After a year you'll have to get it renewed, which means they get another fee and they just put a sticker over the expiration date. It's a souvenir after your stay.

Happy drinking.


----------



## tigertmoore (Jun 2, 2008)

Go to this website for every tidbit of info you could possibly want on the booze question along with some eye-opening warnings about some people who ignored those rules...

Alcohol License Dubai

TT


----------



## Mr Rossi (May 16, 2009)

neilrock said:


> What's the deal with alcohol in Dubai.


If a tree falls in the woods and no one is around to hear it, does it make a noise?



neilrock said:


> The sticky says you can bring it in with your luggage but then says that you can't have it in your house without a license.


True, you must have a license to store alcohol in your own home.



neilrock said:


> So, can you have it in a hotel room without a license?


No, technically tourists are not allowed alcohol at all. Despite the fact 90% of the bars are affiliated and mostly inside hotels.



neilrock said:


> How long does it take to get a license? How much?
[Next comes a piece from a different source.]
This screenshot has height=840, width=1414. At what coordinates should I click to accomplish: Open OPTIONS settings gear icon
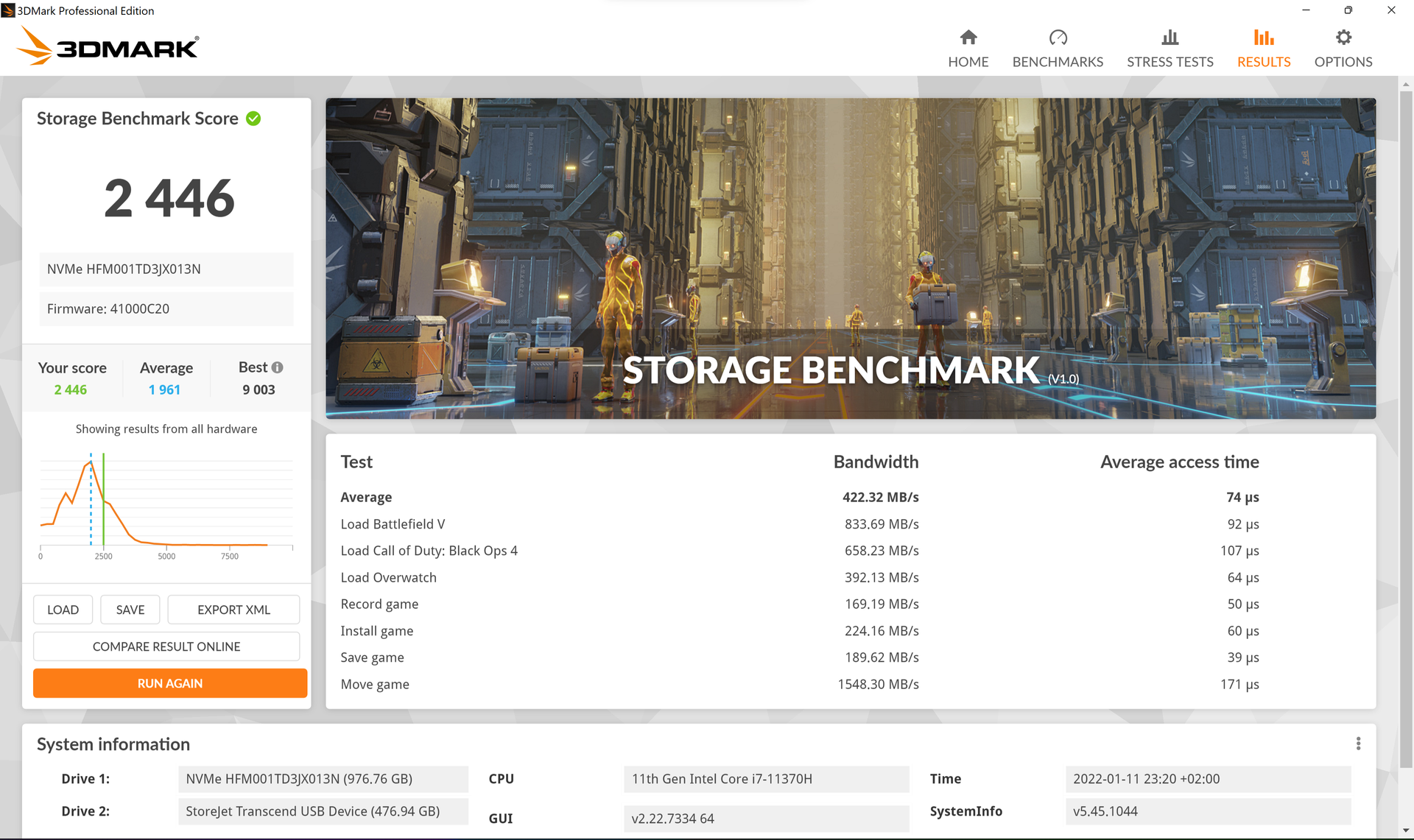click(x=1344, y=36)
Roughly a month, can't remember the cost but most of it is redeemable against a bottle of spirits. You'll need a no objection letter from your employer though.



neilrock said:


> How much is a pint of beer in a bar?


Starts at around 35 AED a pint on average.

The bottom line is, it's a very, very grey area. The law states that only non muslims with a licence are allowed to own and imbibe it in that emirate for where it was issued. The reality is alcohol is available to buy from a number of sources without a license and Dubai alone has hundreds of pubs, clubs and restaurants that serve alcohol. A lot of people make a lot of money from the booze trade here. 

Are you coming to work or on holiday?


----------



## neilrock (May 7, 2011)

I'm coming to work in Dubai.


----------



## Jumeirah Jim (Jan 24, 2011)

What Rossi says is spot on apart from the cost of pints. He must drink in some pricey boozers. Unless you're in pricey spots like beach hotels/madinat you shouldn't be paying more the. AED 30 /£5 a pint. Not great but factor in the tax saving if living here and it's bearable.


----------



## Mr Rossi (May 16, 2009)

Jumeirah Jim said:


> He must drink in some pricey boozers.


Fibbers, Aussie Legends, Goodfellas and occasionally the Irish Village. I drink Guiness though which adds a few dirhams onto each pint but I was going for an overall average. Aussie Legends is particularly good as you can get a Rydges cards that gives you 20% off.


----------



## neilrock (May 7, 2011)

Where do I get a Rydges card? Sounds like I need one before I get in region... Lol


----------



## neilrock (May 7, 2011)

I need to drink and live near to where it's at...


----------



## Jumeirah Jim (Jan 24, 2011)

OK fibbers is about AED 30 for larger. Boston bar/goodfellas/aussie legends are usually about AED 25 a pint for heineken though.


----------



## neilrock (May 7, 2011)

So, it's s little bit more expensive than London/Canary Wharf.


----------



## Moe78 (Oct 29, 2010)

Alcohol??? Definitely yes


----------



## Mr Rossi (May 16, 2009)

Jumeirah Jim said:


> 25 a pint for heineken though.


I'll leave drinking pee for the Bear Grylls of this world, thanks


----------